Data in this exercise
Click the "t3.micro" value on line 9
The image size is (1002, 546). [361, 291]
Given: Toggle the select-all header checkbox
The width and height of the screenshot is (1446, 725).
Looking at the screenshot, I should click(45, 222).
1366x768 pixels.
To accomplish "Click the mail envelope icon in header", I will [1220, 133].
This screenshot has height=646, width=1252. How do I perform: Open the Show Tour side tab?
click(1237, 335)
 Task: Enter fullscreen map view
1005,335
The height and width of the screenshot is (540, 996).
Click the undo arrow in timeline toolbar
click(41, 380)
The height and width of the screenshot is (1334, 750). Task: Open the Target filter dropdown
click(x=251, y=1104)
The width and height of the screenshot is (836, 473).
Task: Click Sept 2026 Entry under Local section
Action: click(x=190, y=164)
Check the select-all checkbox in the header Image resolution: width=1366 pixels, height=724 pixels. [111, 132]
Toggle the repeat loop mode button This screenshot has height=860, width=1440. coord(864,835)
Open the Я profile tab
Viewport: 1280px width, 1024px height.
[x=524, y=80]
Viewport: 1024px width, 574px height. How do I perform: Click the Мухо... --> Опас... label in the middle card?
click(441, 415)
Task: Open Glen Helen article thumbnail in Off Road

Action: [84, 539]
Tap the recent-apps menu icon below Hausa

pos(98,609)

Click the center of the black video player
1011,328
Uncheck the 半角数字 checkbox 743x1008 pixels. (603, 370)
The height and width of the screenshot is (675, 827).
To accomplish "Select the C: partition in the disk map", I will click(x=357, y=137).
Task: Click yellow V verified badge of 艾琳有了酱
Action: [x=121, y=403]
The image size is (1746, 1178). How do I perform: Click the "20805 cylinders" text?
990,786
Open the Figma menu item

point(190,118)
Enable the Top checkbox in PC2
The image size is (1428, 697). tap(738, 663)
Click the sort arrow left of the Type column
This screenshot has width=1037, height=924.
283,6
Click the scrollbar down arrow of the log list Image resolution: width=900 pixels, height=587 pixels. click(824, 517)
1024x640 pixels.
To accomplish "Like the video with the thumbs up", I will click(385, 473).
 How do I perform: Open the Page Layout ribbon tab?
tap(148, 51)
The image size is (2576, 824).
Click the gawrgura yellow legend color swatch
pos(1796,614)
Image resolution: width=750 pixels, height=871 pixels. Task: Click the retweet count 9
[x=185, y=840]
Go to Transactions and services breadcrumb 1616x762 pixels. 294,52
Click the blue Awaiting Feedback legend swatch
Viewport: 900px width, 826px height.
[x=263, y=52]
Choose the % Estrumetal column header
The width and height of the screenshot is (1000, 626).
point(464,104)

Assigned task
Your answer must be every record above, retyped exactly.

Written answer
Click the "t3.micro" value on line 9
The image size is (1002, 546). [361, 291]
Given: Toggle the select-all header checkbox
The width and height of the screenshot is (1446, 725).
Looking at the screenshot, I should click(45, 222).
1366x768 pixels.
To accomplish "Click the mail envelope icon in header", I will [1220, 133].
This screenshot has height=646, width=1252. How do I perform: Open the Show Tour side tab?
click(1237, 335)
 Task: Enter fullscreen map view
1005,335
The height and width of the screenshot is (540, 996).
Click the undo arrow in timeline toolbar
click(41, 380)
The height and width of the screenshot is (1334, 750). Task: Open the Target filter dropdown
click(x=251, y=1104)
The width and height of the screenshot is (836, 473).
Task: Click Sept 2026 Entry under Local section
Action: click(x=190, y=164)
Check the select-all checkbox in the header Image resolution: width=1366 pixels, height=724 pixels. [111, 132]
Toggle the repeat loop mode button This screenshot has height=860, width=1440. coord(864,835)
Open the Я profile tab
Viewport: 1280px width, 1024px height.
[x=524, y=80]
Viewport: 1024px width, 574px height. How do I perform: Click the Мухо... --> Опас... label in the middle card?
click(441, 415)
Task: Open Glen Helen article thumbnail in Off Road

Action: [84, 539]
Tap the recent-apps menu icon below Hausa

pos(98,609)

Click the center of the black video player
1011,328
Uncheck the 半角数字 checkbox 743x1008 pixels. (603, 370)
The height and width of the screenshot is (675, 827).
To accomplish "Select the C: partition in the disk map", I will click(x=357, y=137).
Task: Click yellow V verified badge of 艾琳有了酱
Action: [x=121, y=403]
The image size is (1746, 1178). How do I perform: Click the "20805 cylinders" text?
990,786
Open the Figma menu item

point(190,118)
Enable the Top checkbox in PC2
The image size is (1428, 697). tap(738, 663)
Click the sort arrow left of the Type column
This screenshot has width=1037, height=924.
283,6
Click the scrollbar down arrow of the log list Image resolution: width=900 pixels, height=587 pixels. click(824, 517)
1024x640 pixels.
To accomplish "Like the video with the thumbs up", I will click(385, 473).
 How do I perform: Open the Page Layout ribbon tab?
tap(148, 51)
The image size is (2576, 824).
Click the gawrgura yellow legend color swatch
pos(1796,614)
Image resolution: width=750 pixels, height=871 pixels. Task: Click the retweet count 9
[x=185, y=840]
Go to Transactions and services breadcrumb 1616x762 pixels. 294,52
Click the blue Awaiting Feedback legend swatch
Viewport: 900px width, 826px height.
[x=263, y=52]
Choose the % Estrumetal column header
The width and height of the screenshot is (1000, 626).
point(464,104)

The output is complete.